La indefinición de las condiciones en que se instalará el tribunal arbitral para el caso Acepar ha generado una serie de intercambios de correspondencias entre la Procuraduría y la Comisión Interamericana de Arbitraje Comercial (CIAC), que en estos días conminó al Estado a definir su posición, revelaron ayer fuentes oficiales.
Las dos últimas notas recibidas por la Procuraduría General de parte de la CIAC son del 26 de julio y el 4 de agosto pasados, respectivamente, y en las mismas el organismo internacional conminó al Estado "a precisar con carácter definitivo su posición respectiva" con relación a la demanda promovida en noviembre último para la rescisión del contrato de compraventa de Acepar.
Así se desprende de un informe elevado en estos días al presidente de la República, Fernando Lugo, por el procurador José Enrique García, precisamente a raíz de la situación creada.
El documento, a cuya copia tuvo acceso nuestro diario, indica que la exigencia fue hecha por la representante del Centro Internacional de Resolución de Conflictos (CIRC) de Nueva York, la Dra. Carolina Cárdenas, cuya entidad es una de las filiales de la CIAC y tiene intenciones de gerenciar el arbitraje sobre Acepar.

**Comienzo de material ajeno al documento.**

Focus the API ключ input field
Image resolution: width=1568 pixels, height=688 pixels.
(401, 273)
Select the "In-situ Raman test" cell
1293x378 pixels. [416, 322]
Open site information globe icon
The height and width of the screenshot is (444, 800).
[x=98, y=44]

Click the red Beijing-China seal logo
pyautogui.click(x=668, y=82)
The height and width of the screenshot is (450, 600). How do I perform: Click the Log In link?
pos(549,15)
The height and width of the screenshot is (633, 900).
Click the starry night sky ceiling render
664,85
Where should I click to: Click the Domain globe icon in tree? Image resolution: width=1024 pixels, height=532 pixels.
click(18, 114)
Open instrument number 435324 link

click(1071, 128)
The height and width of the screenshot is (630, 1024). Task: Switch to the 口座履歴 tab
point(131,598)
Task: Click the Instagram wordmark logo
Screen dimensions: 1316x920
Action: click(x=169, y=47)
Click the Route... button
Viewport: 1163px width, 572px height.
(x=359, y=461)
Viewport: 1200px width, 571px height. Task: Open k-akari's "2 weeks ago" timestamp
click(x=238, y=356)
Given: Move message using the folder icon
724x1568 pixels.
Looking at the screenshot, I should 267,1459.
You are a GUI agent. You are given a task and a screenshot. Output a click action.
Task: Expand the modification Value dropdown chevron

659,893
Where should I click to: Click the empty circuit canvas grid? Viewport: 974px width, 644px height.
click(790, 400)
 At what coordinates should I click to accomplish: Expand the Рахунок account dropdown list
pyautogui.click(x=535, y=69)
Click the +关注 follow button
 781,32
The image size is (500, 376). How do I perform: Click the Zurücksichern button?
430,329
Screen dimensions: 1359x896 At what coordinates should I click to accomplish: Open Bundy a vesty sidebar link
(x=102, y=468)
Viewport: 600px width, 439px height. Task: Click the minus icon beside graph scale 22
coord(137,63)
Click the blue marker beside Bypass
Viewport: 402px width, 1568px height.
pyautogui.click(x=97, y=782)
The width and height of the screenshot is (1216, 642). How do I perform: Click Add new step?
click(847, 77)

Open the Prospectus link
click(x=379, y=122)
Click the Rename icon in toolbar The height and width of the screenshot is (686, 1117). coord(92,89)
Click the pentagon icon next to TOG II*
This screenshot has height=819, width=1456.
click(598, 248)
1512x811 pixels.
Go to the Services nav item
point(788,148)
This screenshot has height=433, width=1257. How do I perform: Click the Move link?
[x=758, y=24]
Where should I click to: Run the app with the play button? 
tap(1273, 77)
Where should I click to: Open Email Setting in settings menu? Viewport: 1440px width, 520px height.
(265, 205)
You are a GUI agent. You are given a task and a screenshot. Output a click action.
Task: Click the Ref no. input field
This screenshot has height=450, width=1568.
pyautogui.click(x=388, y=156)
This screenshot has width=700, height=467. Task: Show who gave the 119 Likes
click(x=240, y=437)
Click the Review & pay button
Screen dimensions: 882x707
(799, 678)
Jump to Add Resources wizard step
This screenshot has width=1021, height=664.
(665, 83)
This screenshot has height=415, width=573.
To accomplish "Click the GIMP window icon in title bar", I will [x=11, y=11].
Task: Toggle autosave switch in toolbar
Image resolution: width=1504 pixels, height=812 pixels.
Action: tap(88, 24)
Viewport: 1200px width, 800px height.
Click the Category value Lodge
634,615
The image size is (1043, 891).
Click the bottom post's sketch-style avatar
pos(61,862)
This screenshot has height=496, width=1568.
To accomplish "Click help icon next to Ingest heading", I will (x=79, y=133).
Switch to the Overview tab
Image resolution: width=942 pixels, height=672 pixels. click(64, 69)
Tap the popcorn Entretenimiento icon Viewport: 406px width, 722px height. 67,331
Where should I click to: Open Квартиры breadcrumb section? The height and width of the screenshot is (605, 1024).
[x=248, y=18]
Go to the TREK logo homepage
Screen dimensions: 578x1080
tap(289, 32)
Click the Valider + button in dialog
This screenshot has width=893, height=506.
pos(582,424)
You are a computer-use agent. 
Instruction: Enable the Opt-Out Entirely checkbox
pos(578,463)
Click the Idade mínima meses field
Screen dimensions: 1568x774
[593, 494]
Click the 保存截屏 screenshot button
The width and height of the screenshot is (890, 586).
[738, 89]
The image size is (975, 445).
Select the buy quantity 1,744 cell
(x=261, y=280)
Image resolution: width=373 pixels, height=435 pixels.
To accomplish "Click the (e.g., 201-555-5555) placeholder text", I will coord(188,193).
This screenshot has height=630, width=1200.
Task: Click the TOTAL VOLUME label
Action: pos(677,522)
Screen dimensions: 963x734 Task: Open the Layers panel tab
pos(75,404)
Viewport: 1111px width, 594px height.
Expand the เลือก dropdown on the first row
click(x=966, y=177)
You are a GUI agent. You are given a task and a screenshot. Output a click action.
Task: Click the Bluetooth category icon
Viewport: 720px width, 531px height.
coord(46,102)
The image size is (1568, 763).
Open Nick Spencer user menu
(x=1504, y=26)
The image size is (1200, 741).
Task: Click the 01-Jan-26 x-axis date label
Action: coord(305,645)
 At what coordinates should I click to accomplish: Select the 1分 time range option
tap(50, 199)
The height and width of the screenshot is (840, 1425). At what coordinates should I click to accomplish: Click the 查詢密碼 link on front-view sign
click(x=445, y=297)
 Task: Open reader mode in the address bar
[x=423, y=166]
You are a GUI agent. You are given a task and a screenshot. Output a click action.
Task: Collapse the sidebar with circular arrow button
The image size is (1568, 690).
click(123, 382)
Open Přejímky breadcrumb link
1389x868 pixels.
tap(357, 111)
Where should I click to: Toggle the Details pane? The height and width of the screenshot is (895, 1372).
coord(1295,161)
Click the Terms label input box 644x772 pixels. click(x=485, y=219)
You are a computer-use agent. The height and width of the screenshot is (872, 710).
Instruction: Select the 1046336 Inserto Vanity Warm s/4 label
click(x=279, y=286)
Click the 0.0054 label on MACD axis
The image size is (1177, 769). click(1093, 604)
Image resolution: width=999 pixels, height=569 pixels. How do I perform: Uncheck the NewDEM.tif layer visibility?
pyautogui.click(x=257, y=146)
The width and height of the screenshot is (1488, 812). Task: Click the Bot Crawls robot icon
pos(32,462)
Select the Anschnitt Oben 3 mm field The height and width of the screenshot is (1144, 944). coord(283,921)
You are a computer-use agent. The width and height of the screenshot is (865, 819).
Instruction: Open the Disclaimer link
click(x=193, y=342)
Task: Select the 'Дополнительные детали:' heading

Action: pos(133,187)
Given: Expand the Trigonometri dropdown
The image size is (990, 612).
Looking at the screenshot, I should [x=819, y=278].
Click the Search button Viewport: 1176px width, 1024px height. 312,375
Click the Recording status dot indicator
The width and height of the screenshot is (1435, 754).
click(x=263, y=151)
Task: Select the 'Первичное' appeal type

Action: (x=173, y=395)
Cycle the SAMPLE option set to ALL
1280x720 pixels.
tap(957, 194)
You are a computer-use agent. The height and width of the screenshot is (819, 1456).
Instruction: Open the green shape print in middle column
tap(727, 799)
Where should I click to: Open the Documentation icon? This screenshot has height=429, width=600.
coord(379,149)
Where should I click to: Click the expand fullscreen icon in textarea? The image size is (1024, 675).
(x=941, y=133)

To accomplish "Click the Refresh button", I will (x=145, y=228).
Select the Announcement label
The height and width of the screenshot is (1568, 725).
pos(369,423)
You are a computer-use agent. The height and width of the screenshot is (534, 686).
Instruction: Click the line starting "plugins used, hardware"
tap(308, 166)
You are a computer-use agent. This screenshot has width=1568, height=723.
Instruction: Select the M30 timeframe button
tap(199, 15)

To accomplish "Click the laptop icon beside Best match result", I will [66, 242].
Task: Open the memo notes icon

García dice en su nota al presidente Lugo que la Procuraduría sostiene la improcedencia de dicho gerenciamiento "en la forma y condiciones" que pretende la gente de la CIRC-CIAC y que ante esa circunstancia debió rechazar la conminación realizada al Estado.
Argumentos nacionales
En una de las respuestas por escrito remitida recientemente a la Dra. Cárdenas se puede leer una serie de alegatos desarrollados por la Procuraduría en defensa de su posición de no acepar la administración del arbitraje desde Estados Unidos.
Tras analizar la esgrimida Acta de Guadalajara, la Procuraduría General "no halla disposición alguna que remita la administración de los casos CIAC al CIRC", pero sí ha encontrado en el Reglamento de Procedimientos de la Comisión que esa tarea lo puede hacer el capítulo nacional, que es el Centro de Arbitraje y Mediación Paraguay (CAMP), dice la nota.
Aclara también que los acuerdos de la CIAC que están ratificados por nuestro país corresponden a la Convención de Panamá de 1975, aprobada por la Ley 611/76, por lo que aparentemente no le obliga a nada el Acta de Guadalajara.
Mientras todo esto se discute, el tiempo pasa y la pretendida definición de la situación de Acepar ya lleva esperando hace exactamente diez meses, y como si fuera poco, acompañada por un grave conflicto laboral.
El Estado promovió la demanda de rescisión ante la CIAC porque así está estipulado en el propio contrato de venta firmado el 10 de noviembre de 1997 con el consorcio comprador, Cosipar, hoy presidido por el polémico empresario ítalo argentino Sergio Tasselli.